Menu
Libération
Expo

Alberto Giacometti, traits très fins

Retour à l’Institut Giacometti sur un pan méconnu de son œuvre : la sculpture peinte.
Giacometti, «Quatre figurines de Londres, version A», 1965. (Succession Alberto Giacometti)
publié le 20 juillet 2024 à 10h21

De ses premières œuvres à sa mort (en 1966), Giacometti a peint une centaine de sculptures (en plâtre ou en bronze) tout en se défendant d’en faire des œuvres à part. «La peinture fait partie de la sculpture, expliquait-il à son galeriste Pierre Matisse, en 1950, elles sont peintes à l’huile comme les tableaux.» Et l’artiste d’insister : «ne pas parler de sculptures peintes» comme s’il n’y avait rien de spécial à ce qu’il surligne de lignes rougeâtres ou de tracés brunâtres quelques courbes, reliefs et replis de ses silhouettes plâtreuses.

Réunissant une poignée de sculptures toutes maculées de coups de pinceaux ainsi que des toiles de l’artiste, l’exposition à l’Institut Giacometti se penche sur la question sans la rendre épineuse. Les traces de peintures apparaissent sur les plâtres comme des virgules qui dessinent au mieux l’esquisse d’un squelette, les orbites des yeux, les rotules, guère plus. Mais, ces touches aléatoires et pas nettes épousent et surlignent finalement ce que la peau des sculptures a invariablement de boueux et boutonneux. Giacometti peint par touches brouillonnes des bouillons de corps. Qui ne sont pas peints en effet, mais juste balafrés de coups de pinceaux qui viennent après les incisions au couteau dans le plâtre. C’est une peinture à vif et sur le vif qui est mise en œuvre aussi sur les portraits peints.

Méconnue, cette facette de l’œuvre de Giacometti révèle ici une froideur clinique. Sur toile, il cisèle les traits du visage de ses modèles à coups de pinceau fin, noir, et minutieux avant d’abandonner peu à peu le cou, les épaules, le buste, sans parler du reste, laissé en friche.

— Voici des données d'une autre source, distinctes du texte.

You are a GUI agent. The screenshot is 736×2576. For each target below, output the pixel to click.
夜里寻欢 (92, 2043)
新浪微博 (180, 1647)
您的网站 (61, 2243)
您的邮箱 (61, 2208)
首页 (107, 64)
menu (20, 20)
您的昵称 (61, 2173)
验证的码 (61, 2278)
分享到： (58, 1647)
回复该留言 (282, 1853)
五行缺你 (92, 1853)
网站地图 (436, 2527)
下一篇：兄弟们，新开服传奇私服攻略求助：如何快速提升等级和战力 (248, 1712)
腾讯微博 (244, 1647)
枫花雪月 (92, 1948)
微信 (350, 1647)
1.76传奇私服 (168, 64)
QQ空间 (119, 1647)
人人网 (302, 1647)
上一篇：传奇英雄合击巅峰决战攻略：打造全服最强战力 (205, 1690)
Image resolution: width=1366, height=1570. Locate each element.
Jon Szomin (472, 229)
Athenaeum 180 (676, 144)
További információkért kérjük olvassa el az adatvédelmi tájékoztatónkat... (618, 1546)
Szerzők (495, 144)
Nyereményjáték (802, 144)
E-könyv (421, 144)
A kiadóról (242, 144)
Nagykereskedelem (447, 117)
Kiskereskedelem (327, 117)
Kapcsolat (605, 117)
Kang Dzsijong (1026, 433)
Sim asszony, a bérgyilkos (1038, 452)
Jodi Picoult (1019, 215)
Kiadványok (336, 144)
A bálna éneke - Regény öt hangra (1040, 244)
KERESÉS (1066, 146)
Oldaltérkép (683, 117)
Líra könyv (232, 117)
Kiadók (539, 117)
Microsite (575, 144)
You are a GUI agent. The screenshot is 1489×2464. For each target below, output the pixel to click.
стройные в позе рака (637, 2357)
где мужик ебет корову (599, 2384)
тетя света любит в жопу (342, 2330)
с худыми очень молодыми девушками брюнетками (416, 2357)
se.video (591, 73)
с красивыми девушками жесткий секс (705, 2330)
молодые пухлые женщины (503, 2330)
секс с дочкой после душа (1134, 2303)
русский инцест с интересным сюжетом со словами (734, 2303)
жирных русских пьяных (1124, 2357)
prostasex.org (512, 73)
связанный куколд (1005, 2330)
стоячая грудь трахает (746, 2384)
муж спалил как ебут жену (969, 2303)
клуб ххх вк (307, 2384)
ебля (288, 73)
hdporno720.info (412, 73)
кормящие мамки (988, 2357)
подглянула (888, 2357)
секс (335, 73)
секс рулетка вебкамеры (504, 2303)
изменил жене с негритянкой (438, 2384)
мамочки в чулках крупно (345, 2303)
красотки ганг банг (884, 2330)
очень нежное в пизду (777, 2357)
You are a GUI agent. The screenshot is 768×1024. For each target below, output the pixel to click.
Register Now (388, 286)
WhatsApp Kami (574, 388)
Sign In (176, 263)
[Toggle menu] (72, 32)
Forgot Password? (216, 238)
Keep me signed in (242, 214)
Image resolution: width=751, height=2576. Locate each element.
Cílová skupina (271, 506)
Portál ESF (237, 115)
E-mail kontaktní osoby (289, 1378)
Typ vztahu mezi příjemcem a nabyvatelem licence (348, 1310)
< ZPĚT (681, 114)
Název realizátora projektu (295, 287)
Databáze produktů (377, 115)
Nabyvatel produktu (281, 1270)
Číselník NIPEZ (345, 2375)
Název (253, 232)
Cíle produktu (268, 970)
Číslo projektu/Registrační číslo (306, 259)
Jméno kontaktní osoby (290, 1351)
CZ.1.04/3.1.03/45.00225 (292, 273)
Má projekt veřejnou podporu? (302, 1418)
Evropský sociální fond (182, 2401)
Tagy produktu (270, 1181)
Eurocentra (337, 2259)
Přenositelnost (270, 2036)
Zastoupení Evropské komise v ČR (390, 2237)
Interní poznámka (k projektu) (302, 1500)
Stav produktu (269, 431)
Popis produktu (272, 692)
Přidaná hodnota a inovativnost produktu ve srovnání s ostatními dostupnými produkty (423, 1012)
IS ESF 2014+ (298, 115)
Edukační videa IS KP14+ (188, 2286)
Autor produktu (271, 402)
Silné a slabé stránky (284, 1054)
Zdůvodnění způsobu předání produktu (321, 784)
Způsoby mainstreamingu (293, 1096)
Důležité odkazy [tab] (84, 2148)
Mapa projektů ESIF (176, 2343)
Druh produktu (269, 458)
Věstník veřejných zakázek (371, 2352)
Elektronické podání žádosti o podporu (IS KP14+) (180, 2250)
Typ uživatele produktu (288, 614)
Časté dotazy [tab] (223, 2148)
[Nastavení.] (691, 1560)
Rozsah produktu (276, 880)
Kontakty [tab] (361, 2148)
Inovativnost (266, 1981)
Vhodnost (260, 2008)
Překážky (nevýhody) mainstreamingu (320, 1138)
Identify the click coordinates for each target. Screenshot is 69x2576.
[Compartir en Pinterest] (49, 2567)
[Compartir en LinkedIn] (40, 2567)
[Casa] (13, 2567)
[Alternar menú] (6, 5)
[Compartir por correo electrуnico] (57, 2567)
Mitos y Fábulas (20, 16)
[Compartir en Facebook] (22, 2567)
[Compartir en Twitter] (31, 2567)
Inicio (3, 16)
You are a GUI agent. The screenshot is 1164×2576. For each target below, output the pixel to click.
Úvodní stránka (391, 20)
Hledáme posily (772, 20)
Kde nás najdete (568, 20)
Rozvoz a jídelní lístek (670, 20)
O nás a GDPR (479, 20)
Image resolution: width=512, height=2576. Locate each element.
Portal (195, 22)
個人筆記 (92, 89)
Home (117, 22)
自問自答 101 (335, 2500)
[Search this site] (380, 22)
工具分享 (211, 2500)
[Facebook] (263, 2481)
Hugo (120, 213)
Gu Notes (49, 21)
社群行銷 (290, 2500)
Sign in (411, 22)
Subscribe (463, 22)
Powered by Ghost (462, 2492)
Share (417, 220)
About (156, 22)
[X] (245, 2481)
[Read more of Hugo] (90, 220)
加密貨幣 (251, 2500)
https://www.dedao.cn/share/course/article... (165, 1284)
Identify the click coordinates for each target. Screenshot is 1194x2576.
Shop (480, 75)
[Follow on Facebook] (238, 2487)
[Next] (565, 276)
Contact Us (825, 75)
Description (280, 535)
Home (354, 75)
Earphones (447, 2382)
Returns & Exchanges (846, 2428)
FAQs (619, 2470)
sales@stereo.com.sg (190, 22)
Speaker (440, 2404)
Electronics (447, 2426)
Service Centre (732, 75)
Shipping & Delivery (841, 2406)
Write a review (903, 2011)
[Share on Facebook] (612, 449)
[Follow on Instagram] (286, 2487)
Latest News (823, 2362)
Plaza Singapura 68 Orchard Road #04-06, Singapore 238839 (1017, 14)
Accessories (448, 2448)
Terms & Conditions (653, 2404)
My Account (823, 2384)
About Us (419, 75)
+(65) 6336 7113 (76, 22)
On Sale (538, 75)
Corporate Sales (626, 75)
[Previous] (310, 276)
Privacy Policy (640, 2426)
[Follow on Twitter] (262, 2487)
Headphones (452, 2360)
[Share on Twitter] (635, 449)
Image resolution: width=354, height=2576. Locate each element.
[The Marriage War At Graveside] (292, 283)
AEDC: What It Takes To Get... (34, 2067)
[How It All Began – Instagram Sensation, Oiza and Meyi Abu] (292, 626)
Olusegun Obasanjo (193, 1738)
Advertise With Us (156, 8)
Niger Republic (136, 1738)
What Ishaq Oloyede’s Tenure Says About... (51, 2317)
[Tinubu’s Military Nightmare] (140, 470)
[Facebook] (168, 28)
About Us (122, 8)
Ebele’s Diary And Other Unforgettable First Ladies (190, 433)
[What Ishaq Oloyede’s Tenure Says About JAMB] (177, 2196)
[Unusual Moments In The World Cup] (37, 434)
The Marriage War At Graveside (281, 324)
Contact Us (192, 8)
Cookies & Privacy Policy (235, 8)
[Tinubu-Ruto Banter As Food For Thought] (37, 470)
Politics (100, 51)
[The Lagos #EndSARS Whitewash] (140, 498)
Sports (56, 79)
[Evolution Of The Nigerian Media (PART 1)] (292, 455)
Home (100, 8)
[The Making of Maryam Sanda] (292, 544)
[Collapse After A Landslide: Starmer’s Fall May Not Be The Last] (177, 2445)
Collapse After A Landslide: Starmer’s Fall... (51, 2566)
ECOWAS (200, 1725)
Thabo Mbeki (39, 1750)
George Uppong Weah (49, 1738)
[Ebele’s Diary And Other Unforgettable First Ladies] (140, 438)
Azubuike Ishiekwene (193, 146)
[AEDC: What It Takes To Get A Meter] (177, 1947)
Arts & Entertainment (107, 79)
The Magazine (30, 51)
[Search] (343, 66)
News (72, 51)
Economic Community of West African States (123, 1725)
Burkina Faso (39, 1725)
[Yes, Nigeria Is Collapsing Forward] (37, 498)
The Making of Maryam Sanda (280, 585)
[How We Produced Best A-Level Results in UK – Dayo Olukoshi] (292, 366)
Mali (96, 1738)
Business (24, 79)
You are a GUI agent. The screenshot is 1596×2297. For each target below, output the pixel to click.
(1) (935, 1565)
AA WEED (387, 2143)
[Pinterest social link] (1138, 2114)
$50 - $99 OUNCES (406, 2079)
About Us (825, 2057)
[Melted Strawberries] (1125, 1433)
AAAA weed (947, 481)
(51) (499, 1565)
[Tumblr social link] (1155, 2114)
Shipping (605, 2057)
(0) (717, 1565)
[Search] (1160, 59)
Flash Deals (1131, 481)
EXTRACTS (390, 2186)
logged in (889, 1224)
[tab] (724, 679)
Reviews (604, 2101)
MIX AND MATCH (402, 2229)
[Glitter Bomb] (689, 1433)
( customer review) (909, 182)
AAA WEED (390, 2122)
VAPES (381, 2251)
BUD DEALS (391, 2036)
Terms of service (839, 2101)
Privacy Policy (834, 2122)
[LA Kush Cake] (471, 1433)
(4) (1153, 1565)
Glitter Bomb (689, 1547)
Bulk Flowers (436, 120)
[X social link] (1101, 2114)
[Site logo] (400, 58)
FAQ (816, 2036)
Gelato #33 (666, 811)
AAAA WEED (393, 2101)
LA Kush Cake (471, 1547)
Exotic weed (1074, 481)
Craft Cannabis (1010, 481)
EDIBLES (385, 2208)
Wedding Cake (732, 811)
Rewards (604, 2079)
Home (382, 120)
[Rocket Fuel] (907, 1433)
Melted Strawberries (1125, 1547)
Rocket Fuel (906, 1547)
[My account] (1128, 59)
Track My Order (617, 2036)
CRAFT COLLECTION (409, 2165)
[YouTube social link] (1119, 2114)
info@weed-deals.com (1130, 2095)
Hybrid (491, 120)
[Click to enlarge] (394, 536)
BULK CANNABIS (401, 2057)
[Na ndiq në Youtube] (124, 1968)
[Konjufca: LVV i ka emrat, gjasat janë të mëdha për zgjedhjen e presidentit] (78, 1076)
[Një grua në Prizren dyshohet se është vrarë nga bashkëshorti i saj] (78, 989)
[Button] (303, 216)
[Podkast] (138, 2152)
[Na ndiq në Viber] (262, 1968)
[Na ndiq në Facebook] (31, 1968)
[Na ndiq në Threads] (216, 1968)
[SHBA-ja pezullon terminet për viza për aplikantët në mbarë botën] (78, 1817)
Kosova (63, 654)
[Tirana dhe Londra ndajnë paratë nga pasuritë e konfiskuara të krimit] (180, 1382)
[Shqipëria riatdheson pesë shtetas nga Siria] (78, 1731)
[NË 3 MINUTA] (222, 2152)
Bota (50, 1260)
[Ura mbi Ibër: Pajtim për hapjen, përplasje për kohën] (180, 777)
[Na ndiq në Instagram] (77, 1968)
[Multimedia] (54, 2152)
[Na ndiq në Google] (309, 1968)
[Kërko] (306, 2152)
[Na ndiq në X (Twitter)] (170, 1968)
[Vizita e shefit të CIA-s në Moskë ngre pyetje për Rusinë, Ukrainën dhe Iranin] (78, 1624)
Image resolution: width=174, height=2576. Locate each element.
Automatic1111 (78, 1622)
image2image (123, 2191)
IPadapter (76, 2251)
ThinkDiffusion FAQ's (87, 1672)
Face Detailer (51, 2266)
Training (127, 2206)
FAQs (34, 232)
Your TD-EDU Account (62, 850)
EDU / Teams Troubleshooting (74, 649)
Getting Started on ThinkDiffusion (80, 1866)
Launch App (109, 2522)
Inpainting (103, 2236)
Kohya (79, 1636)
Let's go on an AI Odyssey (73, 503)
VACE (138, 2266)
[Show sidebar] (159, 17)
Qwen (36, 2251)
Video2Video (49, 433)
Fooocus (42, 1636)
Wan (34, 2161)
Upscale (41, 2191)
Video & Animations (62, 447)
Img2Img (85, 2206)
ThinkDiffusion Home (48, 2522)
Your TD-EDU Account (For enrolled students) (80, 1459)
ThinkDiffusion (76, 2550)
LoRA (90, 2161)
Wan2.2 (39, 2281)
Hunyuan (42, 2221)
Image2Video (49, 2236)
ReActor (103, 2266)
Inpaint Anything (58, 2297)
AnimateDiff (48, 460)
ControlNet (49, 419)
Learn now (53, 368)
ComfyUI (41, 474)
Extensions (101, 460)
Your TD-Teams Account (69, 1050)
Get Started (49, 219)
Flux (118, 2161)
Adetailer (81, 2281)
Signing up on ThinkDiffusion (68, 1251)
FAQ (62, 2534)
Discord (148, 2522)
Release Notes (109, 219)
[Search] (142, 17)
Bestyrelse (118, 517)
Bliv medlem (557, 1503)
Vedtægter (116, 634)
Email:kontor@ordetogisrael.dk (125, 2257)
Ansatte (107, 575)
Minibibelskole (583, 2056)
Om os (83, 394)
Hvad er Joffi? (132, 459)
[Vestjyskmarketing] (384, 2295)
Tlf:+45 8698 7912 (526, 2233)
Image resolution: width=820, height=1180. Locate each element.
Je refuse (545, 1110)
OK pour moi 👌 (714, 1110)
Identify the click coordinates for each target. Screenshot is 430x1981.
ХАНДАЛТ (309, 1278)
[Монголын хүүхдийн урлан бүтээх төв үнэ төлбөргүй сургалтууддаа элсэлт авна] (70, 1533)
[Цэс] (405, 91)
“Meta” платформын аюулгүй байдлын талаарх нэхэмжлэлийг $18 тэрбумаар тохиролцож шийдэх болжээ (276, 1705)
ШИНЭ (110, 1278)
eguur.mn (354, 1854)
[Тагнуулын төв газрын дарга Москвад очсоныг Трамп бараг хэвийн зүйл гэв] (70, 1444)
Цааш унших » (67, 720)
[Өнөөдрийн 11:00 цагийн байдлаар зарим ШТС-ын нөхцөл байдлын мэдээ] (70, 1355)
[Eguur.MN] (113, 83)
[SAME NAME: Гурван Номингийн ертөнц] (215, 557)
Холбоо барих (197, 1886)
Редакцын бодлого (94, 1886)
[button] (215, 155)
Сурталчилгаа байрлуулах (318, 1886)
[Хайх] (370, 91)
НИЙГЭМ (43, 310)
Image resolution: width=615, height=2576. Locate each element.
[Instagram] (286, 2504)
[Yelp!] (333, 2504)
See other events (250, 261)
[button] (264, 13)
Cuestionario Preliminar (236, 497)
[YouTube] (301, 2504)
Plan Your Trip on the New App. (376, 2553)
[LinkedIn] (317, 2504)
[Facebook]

Ce que l’exposition met ainsi à jour, c’est le goût de l’inachevé que cultive Giacometti dans son art, laissant ses sculptures (et ses portraits peints) au seuil d’un gouffre, entre ici et ailleurs. C’est sans doute la fonction de ses cages (ces armatures qui enclosent à demi les sculptures autant que ses cadres dont sont cernés les sujets sur toile) : elles ébauchent une limite au-delà de laquelle les personnages n’auraient plus de raison d’être, plus de tenue, plus de vie. La peinture sur les sculptures ne vaut de même que comme la trace ténue de leur fragilité. Elle n’en orne pas la surface, ne leur prête aucun éclat. On dirait qu’elle vient de l’intérieur, de leurs entrailles. Elle est une poussée de sueur ou de sang.

Alberto Giacometti, Ne pas parler de sculptures peintes, à l’Institut Giacometti, à Paris (75014), jusqu’au 3 novembre.